◆ **Excerpted text**
* * * * * * *

Re: Strange query optimization in 7.3.2

From: Alec Mitchell <apm13(at)columbia(dot)edu>
To: Tom Lane <tgl(at)sss(dot)pgh(dot)pa(dot)us>
Cc: pgsql-general(at)postgresql(dot)org
Subject: Re: Strange query optimization in 7.3.2
Date: 2003-04-14 22:20:29
Message-ID: 200304141520.30037.apm13@columbia.edu
Views: Raw Message | Whole Thread | Download mbox | Resend email
Thread:
Lists: pgsql-general

On Monday 14 April 2003 01:25 pm, Tom Lane wrote:
> I think the reason for the change in plan is the same bug discussed at
> http://fts.postgresql.org/db/mw/msg.html?mid=1064055
>
> However, you will probably not like the fix, since it eliminates the
> bogusly small cost estimate for the duplicated index condition, and
> thereby ensures that your less-favored plan will always be chosen :-(
>
> What would be interesting is to look into why the planner's estimated
> costs are inaccurate. I think the main cause is the badly-off join
> estimate for the tr/t join --- notice it's estimating 1119 rows out
> where only 52 are actually produced. The nestloop's runtime is directly
> proportional to the number of outer rows, so this leads directly to a
> factor-of-20 overestimate of the nestloop's cost, discouraging the
> planner from using it. The bug that's triggered by the duplicate
> index condition underestimates the cost, thereby negating that error to
> some extent.
>
> You should look into whether increasing the statistics targets for
> t.terminal and tr.terminal would improve the accuracy of the join
> estimate.

That bug does seem to be the cause of the confusing plan change. I really
don't understand that bad estimate for the join though (the estimate of 1119
is for the tr/m join, rather than the tr/t join).

Here are some details about the tables and joins involved:

The tr/t join produces 52 rows with unique trailers (the primary key on tr)

* * * * * * *

◆ **Material provided**
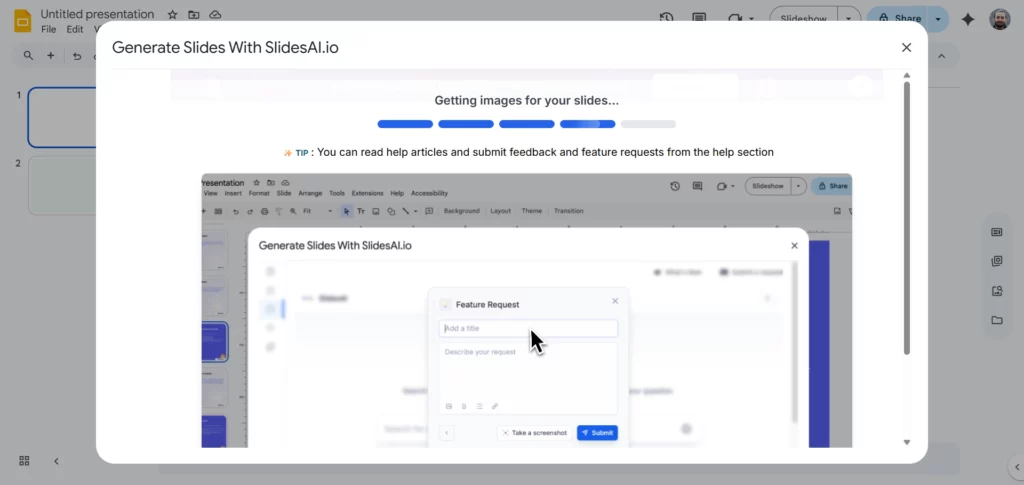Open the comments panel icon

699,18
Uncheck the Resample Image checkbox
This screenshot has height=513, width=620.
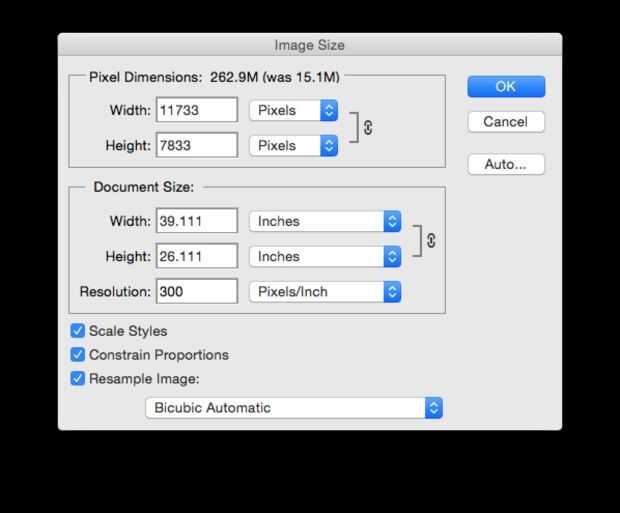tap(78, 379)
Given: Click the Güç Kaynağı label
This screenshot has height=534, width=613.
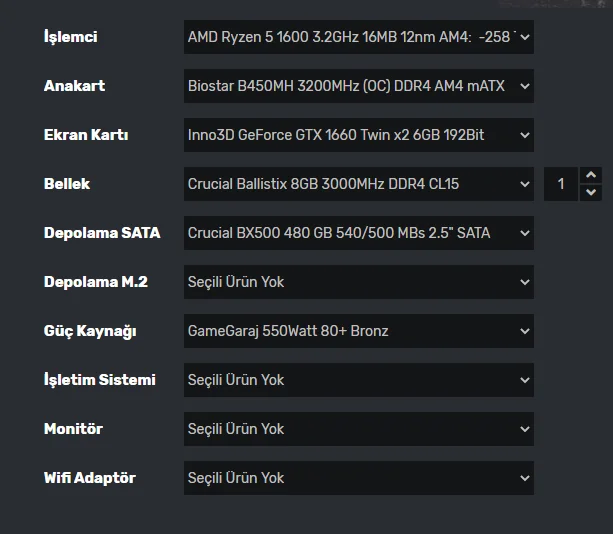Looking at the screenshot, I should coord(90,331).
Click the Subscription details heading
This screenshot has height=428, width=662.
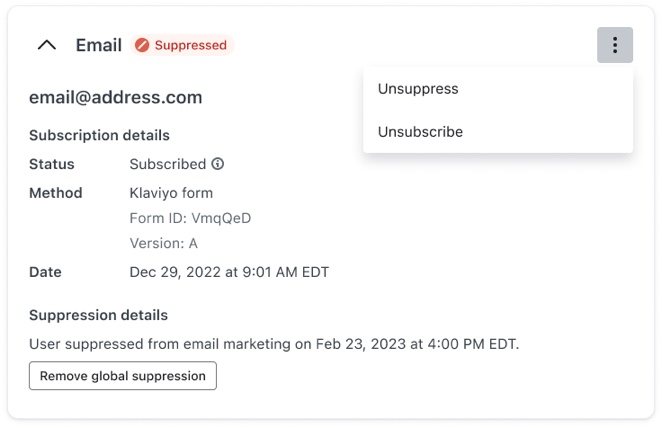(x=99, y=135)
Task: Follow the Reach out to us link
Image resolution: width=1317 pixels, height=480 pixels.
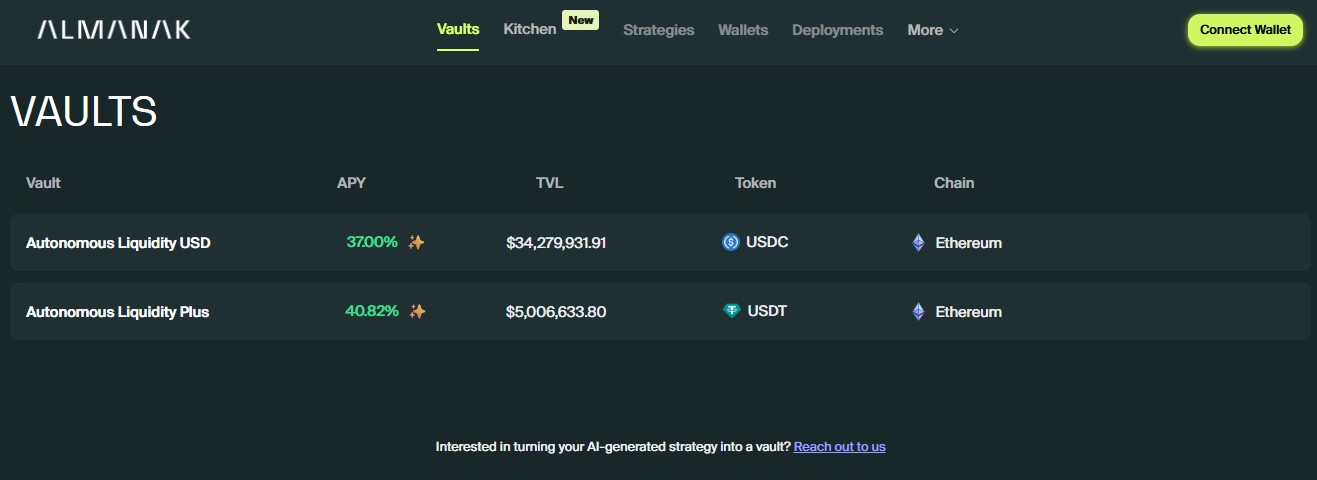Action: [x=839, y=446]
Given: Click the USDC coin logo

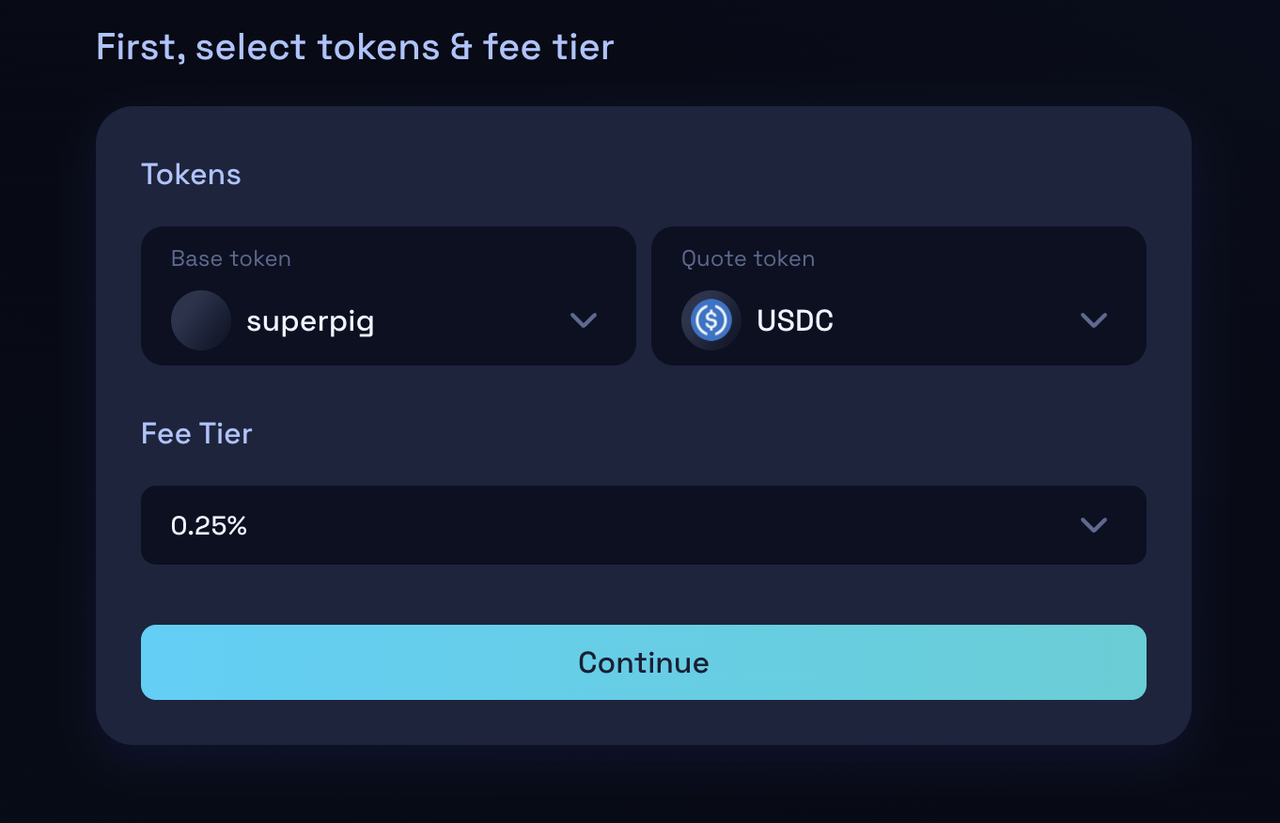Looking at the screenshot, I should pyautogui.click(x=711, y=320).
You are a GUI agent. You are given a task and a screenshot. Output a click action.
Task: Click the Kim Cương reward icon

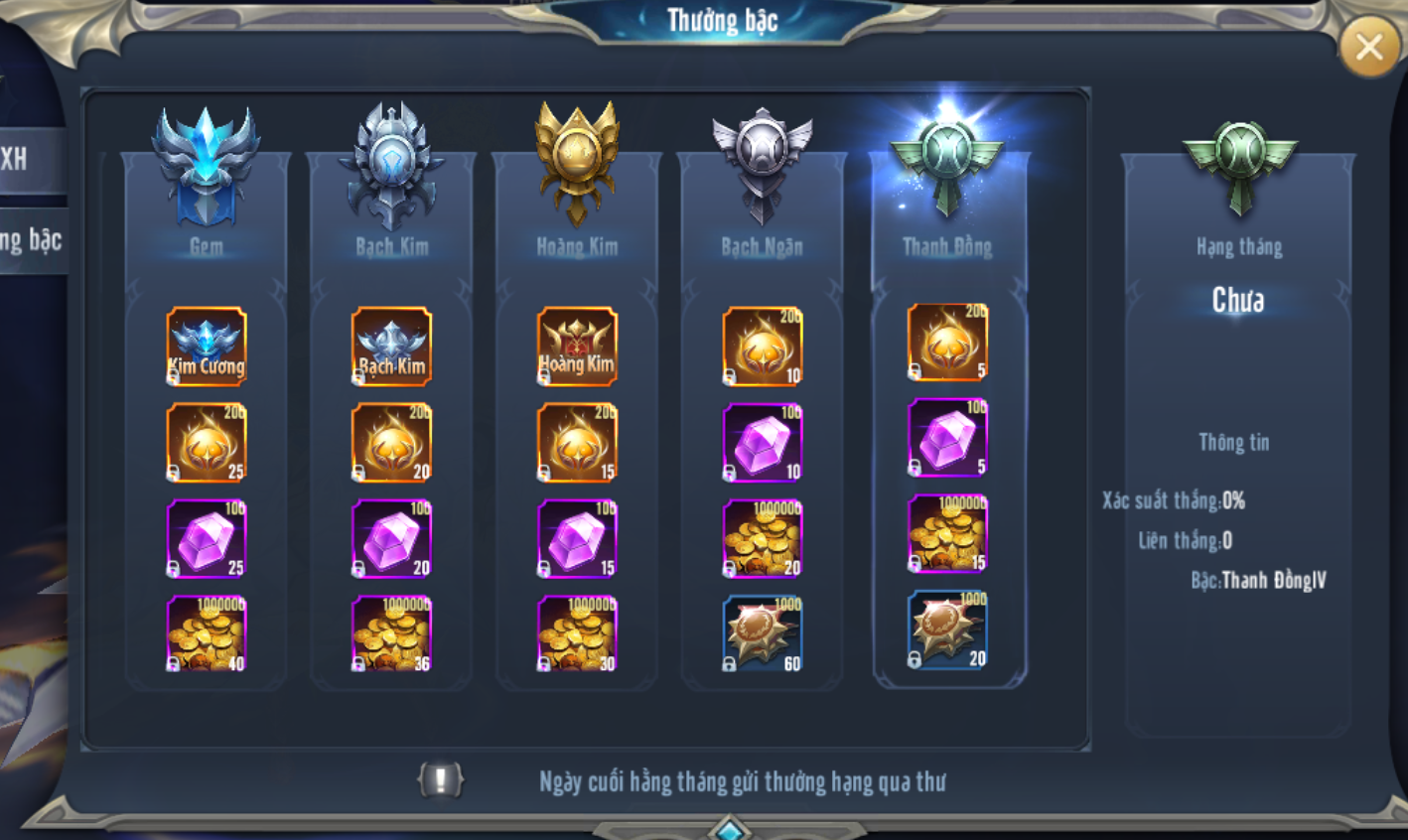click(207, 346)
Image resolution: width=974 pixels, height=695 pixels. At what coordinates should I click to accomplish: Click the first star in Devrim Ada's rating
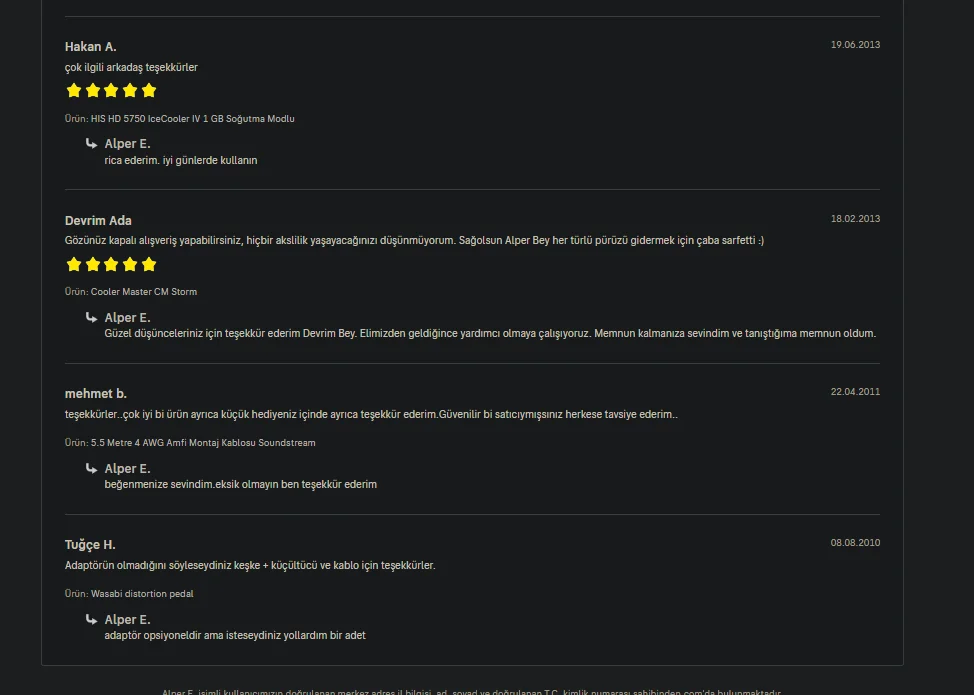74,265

* * * * * * *

◆ **To be done**
1: In the query optimization message, what does Tom Lane suggest increasing to improve the accuracy of the join estimate?
2: Carry the query optimization message forward from its last line.
The records have nothing to do with this.

◆ **Response list**
1: The statistics targets for t.terminal and tr.terminal.

2:
out of the 750 available (the planner estimates 62). These are then joined
with the manifests table m, which has 13526 rows. The relationship between
tr.trailer and m.trailer is a bit complex. Of the 750 possible trailer
values in tr, 607 have a one to one mapping to rows in m. The remaining 143
values are each referenced in 1-70 (avg 24) different rows in m.
Additionally, there are 9510 rows in m (the vast majority), which have a null
value for trailer (perhaps that is the cause of these bad statistics).

This particular query happens to call only trailers with a one to one
relationship to rows in m (this not unlikely considering that this condition
is true for 607 out of the 750 values). Setting the statistics targets for
m.trailer to 200 or even 750, both of which should be overkill considering
that there are only 750 possible values, and then performing a VACUUM ANALYZE
strangely makes no difference to the row estimates.

I'm having a lot of trouble tracking down the reason for this bad estimate
(all the preceding estimates are quite good). Any further guidance would be
greatly appreciated.

Thanks,
Alec Mitchell

In response to

Responses

Browse pgsql-general by date

  From Date Subject
Next Message Ed L. 2003-04-14 22:27:10 SPI question re elog() and aborted transactions?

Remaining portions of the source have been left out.